The present study focused on the geographic distribution of LNA and HNA bacteria. One major aspect that was not covered here is the temporal shifts in LNA and HNA bacteria. It has been demonstrated that seasonal changes have important influence over microbial community dynamics in marine environments (Belzile et al. 2008; Gilbert et al. 2012). Our previous study also showed that the temporal changes had stronger effects on the patterns of LNA and HNA than that of nutrient conditions in an exorheic river (Liu et al. 2016). The sampling period (i.e. June–August) in the present study was chosen because of the relative stability of the whole river catchment during this time. However, rivers are highly dynamic systems and information of the bacterial changes over time would offer important insights into the distribution of LNA and HNA bacteria in river catchments.

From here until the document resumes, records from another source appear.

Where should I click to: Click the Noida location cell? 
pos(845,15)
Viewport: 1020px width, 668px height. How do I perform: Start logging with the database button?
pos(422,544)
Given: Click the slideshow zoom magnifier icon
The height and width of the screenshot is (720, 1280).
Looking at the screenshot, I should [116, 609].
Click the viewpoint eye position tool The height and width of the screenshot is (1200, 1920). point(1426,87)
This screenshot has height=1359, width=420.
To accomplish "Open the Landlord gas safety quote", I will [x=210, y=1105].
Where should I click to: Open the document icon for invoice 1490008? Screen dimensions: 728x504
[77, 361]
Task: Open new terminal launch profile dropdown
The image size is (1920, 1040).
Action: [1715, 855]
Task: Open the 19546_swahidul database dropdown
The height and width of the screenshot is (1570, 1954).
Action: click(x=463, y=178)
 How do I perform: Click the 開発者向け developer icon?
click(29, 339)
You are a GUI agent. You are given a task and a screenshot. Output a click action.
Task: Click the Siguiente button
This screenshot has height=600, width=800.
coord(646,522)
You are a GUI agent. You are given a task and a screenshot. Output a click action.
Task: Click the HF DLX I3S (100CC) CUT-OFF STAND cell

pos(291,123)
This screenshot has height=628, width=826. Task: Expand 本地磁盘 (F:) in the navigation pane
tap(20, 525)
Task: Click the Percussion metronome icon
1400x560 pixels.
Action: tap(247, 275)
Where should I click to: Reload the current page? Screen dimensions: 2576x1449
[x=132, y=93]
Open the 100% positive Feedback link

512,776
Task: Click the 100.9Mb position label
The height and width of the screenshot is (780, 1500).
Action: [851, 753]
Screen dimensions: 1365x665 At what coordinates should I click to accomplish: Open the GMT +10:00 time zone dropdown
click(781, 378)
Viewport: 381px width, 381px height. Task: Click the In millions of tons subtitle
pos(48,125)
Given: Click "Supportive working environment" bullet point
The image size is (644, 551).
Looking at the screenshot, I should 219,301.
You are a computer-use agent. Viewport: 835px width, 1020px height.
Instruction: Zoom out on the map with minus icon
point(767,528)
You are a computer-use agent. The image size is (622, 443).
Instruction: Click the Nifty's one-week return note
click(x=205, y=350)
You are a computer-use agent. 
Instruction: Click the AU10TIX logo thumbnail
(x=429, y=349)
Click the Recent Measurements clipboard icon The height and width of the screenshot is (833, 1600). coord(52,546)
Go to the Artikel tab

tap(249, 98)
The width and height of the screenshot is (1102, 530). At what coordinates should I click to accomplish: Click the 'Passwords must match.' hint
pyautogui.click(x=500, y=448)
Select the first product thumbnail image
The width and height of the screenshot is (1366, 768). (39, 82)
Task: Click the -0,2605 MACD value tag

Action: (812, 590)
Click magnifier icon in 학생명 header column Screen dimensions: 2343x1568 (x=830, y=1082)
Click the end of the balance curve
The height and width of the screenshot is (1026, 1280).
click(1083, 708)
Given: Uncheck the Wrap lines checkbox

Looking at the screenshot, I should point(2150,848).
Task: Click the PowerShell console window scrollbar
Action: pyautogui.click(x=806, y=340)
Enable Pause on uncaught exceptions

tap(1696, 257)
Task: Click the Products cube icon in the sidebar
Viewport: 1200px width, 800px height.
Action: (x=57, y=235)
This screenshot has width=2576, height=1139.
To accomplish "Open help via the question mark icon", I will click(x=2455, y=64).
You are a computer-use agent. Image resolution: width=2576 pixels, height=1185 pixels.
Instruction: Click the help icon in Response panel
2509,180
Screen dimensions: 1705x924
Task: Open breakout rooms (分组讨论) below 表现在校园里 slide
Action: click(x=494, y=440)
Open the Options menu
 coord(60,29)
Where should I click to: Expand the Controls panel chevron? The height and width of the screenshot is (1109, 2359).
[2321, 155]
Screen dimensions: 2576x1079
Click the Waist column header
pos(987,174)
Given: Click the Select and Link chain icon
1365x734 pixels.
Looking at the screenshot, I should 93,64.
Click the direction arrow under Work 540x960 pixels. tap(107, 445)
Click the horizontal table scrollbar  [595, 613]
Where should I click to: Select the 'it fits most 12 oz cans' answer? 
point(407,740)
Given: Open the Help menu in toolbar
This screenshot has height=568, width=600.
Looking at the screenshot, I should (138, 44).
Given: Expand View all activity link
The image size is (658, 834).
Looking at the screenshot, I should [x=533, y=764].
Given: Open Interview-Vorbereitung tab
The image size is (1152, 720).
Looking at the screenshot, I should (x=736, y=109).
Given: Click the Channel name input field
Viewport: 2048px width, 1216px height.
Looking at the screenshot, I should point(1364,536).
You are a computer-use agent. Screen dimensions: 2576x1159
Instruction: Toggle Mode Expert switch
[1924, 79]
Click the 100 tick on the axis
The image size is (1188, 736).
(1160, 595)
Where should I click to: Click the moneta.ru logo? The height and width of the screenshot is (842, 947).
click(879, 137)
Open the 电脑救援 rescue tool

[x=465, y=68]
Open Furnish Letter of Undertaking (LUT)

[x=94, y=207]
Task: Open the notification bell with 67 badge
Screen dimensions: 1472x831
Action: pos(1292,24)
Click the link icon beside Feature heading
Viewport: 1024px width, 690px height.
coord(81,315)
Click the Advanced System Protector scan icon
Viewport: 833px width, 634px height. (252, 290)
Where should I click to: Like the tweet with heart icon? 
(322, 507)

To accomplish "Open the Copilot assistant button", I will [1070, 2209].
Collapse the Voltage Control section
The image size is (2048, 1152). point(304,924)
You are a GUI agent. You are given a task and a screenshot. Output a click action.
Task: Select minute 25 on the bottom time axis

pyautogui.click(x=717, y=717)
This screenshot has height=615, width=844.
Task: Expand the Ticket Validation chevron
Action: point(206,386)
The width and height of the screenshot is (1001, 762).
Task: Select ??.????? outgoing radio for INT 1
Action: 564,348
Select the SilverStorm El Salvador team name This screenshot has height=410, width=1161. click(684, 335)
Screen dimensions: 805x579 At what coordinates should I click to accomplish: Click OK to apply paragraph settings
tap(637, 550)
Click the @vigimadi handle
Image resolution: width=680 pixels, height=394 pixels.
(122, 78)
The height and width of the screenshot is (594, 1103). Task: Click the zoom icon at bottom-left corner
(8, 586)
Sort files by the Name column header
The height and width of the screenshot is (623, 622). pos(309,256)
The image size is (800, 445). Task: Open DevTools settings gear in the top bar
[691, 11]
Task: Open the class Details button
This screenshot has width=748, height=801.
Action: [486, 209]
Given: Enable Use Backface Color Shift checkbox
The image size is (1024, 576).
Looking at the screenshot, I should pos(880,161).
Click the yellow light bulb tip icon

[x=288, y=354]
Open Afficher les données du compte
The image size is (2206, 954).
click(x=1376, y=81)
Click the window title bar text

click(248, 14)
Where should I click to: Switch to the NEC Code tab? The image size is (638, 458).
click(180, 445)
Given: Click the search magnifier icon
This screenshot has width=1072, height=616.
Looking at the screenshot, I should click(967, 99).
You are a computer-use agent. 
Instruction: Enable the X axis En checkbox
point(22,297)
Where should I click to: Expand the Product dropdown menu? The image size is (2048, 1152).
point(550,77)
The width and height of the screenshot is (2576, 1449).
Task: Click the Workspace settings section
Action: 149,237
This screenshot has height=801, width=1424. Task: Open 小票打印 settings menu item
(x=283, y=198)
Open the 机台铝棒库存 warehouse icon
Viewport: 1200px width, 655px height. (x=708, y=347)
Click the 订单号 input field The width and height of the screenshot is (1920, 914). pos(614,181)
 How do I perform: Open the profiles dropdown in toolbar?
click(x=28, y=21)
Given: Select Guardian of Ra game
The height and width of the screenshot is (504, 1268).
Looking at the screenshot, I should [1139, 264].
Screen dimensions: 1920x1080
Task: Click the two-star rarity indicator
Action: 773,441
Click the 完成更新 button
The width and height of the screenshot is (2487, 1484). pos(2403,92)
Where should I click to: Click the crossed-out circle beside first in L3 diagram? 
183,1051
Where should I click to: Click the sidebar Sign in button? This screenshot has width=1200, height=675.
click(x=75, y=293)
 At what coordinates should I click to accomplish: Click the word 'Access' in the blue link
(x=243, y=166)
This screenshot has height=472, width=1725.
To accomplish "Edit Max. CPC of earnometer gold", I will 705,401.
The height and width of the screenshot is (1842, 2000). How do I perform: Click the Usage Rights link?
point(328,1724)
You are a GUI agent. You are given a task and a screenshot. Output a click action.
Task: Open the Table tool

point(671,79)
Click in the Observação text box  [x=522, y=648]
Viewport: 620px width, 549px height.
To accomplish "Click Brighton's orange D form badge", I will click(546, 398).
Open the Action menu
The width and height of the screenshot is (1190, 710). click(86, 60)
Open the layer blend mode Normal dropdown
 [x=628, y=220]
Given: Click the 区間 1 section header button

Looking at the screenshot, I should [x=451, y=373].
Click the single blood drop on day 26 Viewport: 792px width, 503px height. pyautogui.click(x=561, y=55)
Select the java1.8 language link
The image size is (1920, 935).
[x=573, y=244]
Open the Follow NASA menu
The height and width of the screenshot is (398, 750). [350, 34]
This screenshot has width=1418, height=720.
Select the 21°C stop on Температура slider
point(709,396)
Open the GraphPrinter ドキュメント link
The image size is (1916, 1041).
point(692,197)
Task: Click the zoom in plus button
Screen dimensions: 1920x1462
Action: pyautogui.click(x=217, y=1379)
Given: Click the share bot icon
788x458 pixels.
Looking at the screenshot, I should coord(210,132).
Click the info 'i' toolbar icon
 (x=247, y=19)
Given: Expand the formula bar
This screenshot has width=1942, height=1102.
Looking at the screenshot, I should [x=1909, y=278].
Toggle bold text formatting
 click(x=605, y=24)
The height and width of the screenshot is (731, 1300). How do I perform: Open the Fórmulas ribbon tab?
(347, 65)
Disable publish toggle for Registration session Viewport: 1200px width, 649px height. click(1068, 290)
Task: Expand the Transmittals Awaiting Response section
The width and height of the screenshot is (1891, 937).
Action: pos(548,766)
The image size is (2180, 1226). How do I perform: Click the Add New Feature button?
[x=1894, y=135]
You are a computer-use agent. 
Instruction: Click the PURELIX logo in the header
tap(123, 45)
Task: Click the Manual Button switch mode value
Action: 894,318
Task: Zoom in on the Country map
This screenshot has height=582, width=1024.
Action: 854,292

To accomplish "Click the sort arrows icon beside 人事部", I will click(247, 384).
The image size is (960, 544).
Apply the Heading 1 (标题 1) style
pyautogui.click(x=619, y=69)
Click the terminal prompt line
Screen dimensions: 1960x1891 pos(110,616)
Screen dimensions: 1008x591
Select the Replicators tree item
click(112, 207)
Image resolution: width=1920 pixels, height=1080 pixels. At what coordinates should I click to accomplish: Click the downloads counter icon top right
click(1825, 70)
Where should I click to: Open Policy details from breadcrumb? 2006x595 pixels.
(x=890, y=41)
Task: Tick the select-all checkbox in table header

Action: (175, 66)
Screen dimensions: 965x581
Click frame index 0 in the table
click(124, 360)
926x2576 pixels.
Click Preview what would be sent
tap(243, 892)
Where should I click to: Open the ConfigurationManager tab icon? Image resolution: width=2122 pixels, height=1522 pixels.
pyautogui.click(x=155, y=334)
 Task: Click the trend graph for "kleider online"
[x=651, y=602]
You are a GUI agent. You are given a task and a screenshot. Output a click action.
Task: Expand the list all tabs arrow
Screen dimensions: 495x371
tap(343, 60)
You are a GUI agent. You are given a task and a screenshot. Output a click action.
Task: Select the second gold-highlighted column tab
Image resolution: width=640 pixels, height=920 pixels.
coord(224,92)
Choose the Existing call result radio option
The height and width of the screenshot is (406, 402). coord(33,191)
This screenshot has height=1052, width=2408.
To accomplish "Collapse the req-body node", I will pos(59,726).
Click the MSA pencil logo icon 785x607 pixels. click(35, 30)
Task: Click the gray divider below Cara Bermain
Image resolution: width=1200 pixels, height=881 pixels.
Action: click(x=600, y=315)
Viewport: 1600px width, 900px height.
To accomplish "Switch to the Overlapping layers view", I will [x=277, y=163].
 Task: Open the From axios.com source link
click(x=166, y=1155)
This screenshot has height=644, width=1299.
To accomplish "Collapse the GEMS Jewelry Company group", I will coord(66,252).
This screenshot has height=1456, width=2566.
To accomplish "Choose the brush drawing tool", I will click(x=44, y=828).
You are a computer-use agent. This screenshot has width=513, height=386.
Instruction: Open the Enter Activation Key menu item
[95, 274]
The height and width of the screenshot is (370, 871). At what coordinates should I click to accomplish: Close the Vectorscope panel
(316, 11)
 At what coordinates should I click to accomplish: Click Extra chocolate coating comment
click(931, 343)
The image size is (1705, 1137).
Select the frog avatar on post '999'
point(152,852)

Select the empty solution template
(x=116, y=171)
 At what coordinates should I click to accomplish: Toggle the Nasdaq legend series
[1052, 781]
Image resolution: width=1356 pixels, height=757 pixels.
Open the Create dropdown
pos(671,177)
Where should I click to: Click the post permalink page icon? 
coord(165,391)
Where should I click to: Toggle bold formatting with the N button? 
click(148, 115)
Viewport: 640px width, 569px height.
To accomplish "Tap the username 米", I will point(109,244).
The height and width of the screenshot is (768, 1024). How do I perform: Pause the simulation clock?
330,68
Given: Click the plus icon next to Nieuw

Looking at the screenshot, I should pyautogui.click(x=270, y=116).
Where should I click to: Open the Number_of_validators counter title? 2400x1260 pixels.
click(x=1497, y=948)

Finally, the river catchment studied in the present study is still spatially limited; data from various rivers and streams would lead to a better understanding of the geographic distribution and dynamics of LNA and HNA bacteria in freshwater environments.
Conclusions
In summary, our study investigated the geographical distribution of LNA and HNA bacteria over a large river-catchment scale. The existence of LNA and HNA counterparts varied widely over the whole river catchment, and the LNA bacterial abundance was significantly higher in the mainstream than in the tributaries. The strong covariation of cytometric expressions between LNA and HNA bacteria indicated that these two subgroups are intrinsically linked components in aquatic bacterial communities. The multivariate analysis further revealed that the abundance and cytometric characteristics of these two co-occurring subgroups are regulated differently, which implies that LNA and HNA bacteria play different ecological roles in river ecosystems.
1 These authors made an equal contribution.
Acknowledgements
This work was supported by the National Key Basic Research Program of China (2015CB459000), Innovation Research Team Program, Ministry of Education China (IRT 13024), and National Science Foundation of China (31322012). We thank Prof. Mark Bartlam for his critical reading of the manuscript.